Task brief: Go line by line through the entries below and copy those containing the string "Switch".

*** Entries provided ***

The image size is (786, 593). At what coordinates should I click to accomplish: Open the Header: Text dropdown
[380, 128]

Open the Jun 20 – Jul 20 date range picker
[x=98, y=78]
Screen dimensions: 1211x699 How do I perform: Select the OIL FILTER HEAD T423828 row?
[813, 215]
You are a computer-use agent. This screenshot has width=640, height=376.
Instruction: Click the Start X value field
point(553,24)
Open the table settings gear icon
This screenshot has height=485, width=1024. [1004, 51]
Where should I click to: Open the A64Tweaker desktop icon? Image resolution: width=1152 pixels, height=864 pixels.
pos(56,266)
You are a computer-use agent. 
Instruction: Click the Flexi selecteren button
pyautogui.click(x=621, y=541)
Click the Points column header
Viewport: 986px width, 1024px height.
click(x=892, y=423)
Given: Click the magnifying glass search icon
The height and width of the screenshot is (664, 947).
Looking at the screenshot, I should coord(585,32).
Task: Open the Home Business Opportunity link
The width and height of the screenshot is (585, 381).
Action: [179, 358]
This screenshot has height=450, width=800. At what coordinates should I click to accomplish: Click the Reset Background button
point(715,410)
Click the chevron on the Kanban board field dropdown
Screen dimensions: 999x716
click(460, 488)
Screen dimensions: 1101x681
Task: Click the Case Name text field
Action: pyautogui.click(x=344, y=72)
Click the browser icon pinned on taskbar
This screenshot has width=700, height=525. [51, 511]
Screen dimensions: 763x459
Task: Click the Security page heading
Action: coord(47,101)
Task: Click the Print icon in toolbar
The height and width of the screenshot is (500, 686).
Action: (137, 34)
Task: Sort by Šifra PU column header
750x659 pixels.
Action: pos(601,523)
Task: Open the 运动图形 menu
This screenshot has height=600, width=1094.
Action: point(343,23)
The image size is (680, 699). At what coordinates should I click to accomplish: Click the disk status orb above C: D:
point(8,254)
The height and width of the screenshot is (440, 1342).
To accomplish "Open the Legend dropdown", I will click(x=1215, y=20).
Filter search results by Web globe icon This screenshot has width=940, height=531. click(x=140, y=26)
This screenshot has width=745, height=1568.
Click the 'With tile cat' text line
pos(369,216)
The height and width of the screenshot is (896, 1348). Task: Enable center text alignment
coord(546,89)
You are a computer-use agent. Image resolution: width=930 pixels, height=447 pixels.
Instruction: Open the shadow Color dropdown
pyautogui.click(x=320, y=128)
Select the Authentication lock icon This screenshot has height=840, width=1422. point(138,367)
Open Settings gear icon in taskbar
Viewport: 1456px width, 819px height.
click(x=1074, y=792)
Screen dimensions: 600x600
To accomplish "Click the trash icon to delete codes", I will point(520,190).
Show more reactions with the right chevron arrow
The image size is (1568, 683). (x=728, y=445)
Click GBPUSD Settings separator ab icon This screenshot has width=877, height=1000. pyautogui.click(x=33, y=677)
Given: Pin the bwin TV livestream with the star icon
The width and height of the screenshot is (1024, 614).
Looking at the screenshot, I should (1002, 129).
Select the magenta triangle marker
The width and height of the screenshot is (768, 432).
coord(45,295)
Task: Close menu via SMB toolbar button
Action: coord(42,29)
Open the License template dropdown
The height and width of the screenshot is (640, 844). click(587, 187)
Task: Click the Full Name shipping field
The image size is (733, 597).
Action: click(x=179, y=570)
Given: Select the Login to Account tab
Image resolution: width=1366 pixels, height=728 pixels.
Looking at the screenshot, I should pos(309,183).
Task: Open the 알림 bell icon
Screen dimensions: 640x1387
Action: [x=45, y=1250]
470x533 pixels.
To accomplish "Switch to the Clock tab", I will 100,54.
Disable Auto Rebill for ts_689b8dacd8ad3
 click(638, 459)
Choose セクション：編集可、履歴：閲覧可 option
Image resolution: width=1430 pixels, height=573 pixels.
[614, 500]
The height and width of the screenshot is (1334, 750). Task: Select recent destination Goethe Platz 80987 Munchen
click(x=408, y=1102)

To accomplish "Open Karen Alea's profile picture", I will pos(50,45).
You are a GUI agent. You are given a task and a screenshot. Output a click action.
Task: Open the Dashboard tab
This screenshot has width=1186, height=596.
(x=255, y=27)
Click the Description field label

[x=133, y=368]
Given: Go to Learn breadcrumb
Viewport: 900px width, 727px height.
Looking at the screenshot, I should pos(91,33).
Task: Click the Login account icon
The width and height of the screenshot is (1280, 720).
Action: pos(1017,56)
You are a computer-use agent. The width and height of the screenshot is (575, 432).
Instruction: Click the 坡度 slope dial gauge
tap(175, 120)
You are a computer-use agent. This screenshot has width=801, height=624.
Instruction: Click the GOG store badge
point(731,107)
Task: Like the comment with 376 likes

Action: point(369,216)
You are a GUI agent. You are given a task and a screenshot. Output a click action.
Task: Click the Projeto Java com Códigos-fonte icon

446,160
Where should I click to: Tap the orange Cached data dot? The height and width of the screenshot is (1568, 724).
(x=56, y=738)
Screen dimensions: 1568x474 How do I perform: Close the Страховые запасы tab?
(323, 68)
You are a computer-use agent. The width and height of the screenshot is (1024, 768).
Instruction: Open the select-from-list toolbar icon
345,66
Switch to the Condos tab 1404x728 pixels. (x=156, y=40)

*** End of Entries provided ***

Answer to the exercise:
To accomplish "Switch to the Clock tab", I will 100,54.
Switch to the Condos tab 1404x728 pixels. (x=156, y=40)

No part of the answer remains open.